P.R. est arrivé en Israël en juin 1999 grâce à la « Loi du Retour », en compagnie de sa femme et de sa fille qui sont pour leur part de confession chrétienne, et c’est là que les ennuis ont commencé.

« Parce qu’elle portait une croix, sa fille a fait l’objet en octobre 1999 d’humiliations de la part de ses camarades de classe ; parce qu’il refusait de convertir sa fille au judaïsme, il a dû déménager avec toute sa famille en janvier 2000 à Hadera ; le 23 octobre 2001, sa fille a été victime d’un attentat terroristes dont elle garde de lourdes séquelles ; en raison de son handicap, elle a été l’objet de la part de ses camarades de classes ; à la suite du refus de sa fille de retourner à l’école en septembre 2002, il a demandé en vain de l’aide auprès des services de l’éducation ; alors qu’il a obtenu en juillet 2002 son passeport ainsi que sa femme, sa fille n’a pu en recevoir un, en raison de sa confession chrétienne, sous prétexte qu’elle n’était pas citoyenne », écrit le rapporteur auprès de la Commission.

« En août 2002, il a déposé plainte en vain auprès du Contrôleur d’Etat à Jérusalem, puis auprès du bureau administratif du ministère des Affaires étrangères ; ses plaintes n’ont pas abouti, car sa fille n’est pas citoyenne israélienne ; en septembre 2002, il a été informé que sa fille n’avait plus le statut de ’résident permanent’ en Israël, mais celui de ’résident provisoire’ ; après que sa fille a refusé de se rendre à l’école en octobre 2002 en raison de l’attitude de ses camarades de classe, il s’est adressé à un député municipal qui a promis de l’aider ; à la suite de la publication de plusieurs articles de journaux sur sa situation, sa fille a reçu en novembre 2002 une carte d’invalide qui ne couvrait que partiellement son handicap ; par la suite, l’inspecteur du service de l’éducation lui a confirmé que sa fille n’était effectivement pas citoyenne israélienne et que sa femme et lui-même étaient passibles de la privation de leurs droits parentaux si leur fille ne retournait pas à l’école ; il a appris également que si sa fille se convertissait au judaïsme, ses problèmes seraient résolus ; grâce au soutien du député et d’une association, sa fille a pu retourner à l’école en décembre 2002 ; une pétition a alors été lancée à son encontre en décembre 2002 par l’inspecteur du service de l’éducation afin que sa femme et lui-même soient privés de leurs droits parentaux », poursuit l’auteur du rapport.

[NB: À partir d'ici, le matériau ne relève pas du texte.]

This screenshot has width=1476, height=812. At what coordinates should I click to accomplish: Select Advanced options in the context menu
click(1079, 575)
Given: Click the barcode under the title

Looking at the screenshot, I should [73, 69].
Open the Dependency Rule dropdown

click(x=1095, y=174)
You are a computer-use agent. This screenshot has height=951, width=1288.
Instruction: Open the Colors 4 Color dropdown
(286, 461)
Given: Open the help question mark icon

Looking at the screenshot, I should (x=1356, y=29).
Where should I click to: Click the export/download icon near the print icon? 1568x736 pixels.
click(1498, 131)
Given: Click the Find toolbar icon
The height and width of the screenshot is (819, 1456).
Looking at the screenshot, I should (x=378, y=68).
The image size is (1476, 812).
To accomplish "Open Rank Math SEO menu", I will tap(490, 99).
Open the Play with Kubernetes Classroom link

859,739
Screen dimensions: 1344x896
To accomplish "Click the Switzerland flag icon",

« Le 23 février 2003, il a été convoqué avec son épouse au commissariat de police et interrogé sur sa situation familiale ; le 15 mars 2003, ils ont adressé une plainte au ministère de l’Intérieur ; en avril 2003, ils ont porté plainte contre l’inspecteur du service de l’éducation, l’accusant de la dégradation de la santé de leur fille ; après avoir reçu des menaces téléphoniques et des tracts antichrétiens les enjoignant de retirer leur plainte, ils ont porté plainte en vain auprès des autorités policières ; en raison du harcèlement subi par sa fille, le principal leur a proposé de la convertir au judaïsme, ce qu’ils ont refusé ; en juin 2003, la carte d’invalidité de sa fille a été retirée, alors que sa santé se dégradait ; le 29 juin 2003, sa femme a été agressée par l’inspecteur du service de l’éducation et menacée, s’ils ne retiraient pas leur plainte ; le 23 juillet 2003, leurs passeports ont été confisqués, par deux inspecteurs de police ; le 25 juillet 2003, sa femme a appris qu’un tribunal allait statuer sur la privation de leurs droits parentaux et l’envoi de leur fille dans un internat ; craignant pour sa sécurité, il a fui le pays avec sa femme et sa fille ; il redoute d’y être persécuté en cas de retour », conclut l’auteur du rapport.

La Commission n’a donc pu que constater que l’ensemble de ces faits, « qui ont pour origine de fortes pressions religieuses exercées par diverses autorités sur sa fille », ont porté « une atteinte grave à ses droits civiques fondamentaux et l’ont placé dans une situation d’insécurité permanente », l’empêchant, « sans que les autorités publiques y remédient malgré ses demandes répétées, de mener une vie normale dans le pays dont il avait acquis la nationalité ».

En conséquence, la Commission, qui statue « Au nom du peuple français », décide que P.R. est bien fondé à se considérer comme réfugié au sens de la Convention de Genève, et lui reconnaît explicitement cette qualité.